Penyakit pada sorgum umumnya terbagi menjadi infeksi yang menyerang daun dan infeksi yang merusak bagian malai atau biji muda. Penyakit daun seperti bercak daun dan karat daun sering kali muncul saat fase vegetatif aktif ketika daun terlalu lama basah oleh air hujan. Sementara itu, penyakit pada malai biasanya menyerang saat fase pembungaan hingga pengisian biji, di mana butiran sorgum berubah menjadi massa spora hitam yang merugikan. Masing-masing penyakit ini memiliki ciri visual yang khas dan membutuhkan pendekatan penanganan yang spesifik agar tidak salah dalam memberikan tindakan pemulihan.
Langkah pengendalian di lapangan harus mengedepankan prinsip PHT atau Pengendalian Hama Terpadu yang memadukan aspek kultur teknis dan sanitasi kebun. Petani dianjurkan untuk mengatur jarak tanam agar sirkulasi udara di antara tanaman menjadi lebih lancar dan kelembapan mikro di sekitar tajuk dapat berkurang. Selain itu, pemupukan berimbang dengan mengurangi takaran nitrogen berlebih saat musim hujan sangat penting untuk memperkuat dinding sel tanaman terhadap serangan patogen. Penggunaan varietas sorgum yang memiliki ketahanan genetik terhadap penyakit utama juga menjadi strategi preventif yang sangat efektif dan ekonomis.

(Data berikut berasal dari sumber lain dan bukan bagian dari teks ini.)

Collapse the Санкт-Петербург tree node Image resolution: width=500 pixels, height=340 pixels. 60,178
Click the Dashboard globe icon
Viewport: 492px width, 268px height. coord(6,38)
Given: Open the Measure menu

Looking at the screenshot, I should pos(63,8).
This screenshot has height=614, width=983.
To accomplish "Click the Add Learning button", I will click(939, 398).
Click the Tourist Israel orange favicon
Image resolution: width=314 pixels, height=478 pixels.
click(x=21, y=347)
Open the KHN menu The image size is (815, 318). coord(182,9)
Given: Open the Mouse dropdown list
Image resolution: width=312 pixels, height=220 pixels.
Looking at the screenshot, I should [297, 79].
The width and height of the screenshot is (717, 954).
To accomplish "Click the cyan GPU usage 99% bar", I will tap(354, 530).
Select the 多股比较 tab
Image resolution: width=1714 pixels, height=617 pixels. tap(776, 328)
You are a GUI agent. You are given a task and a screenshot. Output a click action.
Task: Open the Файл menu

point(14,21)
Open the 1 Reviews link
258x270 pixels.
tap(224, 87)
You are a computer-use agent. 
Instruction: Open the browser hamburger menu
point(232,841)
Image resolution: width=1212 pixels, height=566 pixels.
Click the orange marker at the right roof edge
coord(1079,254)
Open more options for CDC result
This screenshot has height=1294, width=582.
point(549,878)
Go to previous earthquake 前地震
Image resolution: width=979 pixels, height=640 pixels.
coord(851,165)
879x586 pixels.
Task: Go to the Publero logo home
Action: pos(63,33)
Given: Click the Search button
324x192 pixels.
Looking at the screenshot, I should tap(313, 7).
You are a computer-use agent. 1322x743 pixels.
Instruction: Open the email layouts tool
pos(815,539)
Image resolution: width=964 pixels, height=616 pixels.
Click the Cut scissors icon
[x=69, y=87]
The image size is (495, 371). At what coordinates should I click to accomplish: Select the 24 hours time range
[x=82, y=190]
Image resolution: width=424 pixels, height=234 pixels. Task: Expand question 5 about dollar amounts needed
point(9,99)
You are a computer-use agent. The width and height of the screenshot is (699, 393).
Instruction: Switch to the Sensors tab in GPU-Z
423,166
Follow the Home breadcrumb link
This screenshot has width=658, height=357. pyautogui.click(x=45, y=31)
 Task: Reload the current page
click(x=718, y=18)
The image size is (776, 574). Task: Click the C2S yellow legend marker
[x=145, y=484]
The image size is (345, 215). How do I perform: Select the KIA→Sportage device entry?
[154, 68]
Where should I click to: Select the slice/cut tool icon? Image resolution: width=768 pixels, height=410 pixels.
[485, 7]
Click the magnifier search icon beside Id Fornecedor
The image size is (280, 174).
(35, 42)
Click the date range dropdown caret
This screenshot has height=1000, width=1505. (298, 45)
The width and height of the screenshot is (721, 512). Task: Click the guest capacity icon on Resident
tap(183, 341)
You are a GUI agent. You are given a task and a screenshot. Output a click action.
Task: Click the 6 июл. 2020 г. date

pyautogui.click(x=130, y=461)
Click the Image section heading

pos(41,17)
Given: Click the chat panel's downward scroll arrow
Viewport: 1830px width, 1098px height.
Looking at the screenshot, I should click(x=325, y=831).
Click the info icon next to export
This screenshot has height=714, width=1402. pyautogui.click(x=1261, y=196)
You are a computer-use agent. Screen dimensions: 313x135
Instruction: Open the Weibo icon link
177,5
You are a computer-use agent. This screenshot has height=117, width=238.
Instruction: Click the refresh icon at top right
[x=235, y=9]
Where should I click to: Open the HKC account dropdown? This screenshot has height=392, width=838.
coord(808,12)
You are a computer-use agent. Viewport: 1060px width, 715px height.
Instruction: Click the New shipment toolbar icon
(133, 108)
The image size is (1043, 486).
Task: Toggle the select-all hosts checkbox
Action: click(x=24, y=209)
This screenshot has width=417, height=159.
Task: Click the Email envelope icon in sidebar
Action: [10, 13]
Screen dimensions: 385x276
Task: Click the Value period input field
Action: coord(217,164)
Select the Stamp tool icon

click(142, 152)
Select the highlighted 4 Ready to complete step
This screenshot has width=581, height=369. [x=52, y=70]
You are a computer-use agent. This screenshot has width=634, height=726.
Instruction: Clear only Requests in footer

Apabila serangan penyakit telah melampaui ambang batas ekonomi dan tindakan kultur teknis belum mampu mengatasinya, penggunaan bahan pengendali kimiawi dapat dipertimbangkan. Pembaca wajib membaca dengan teliti petunjuk pada label kemasan produk perlindungan tanaman sebelum melakukan aplikasi di lahan pertanian. Selalu utamakan konsultasi dengan petugas penyuluh pertanian lapangan atau balai penyuluhan pertanian setempat untuk mendapatkan rekomendasi bahan yang tepat. Keselamatan kerja dan pelestarian lingkungan harus selalu diutamakan dalam setiap proses aplikasi pengendali organisme pengganggu tanaman.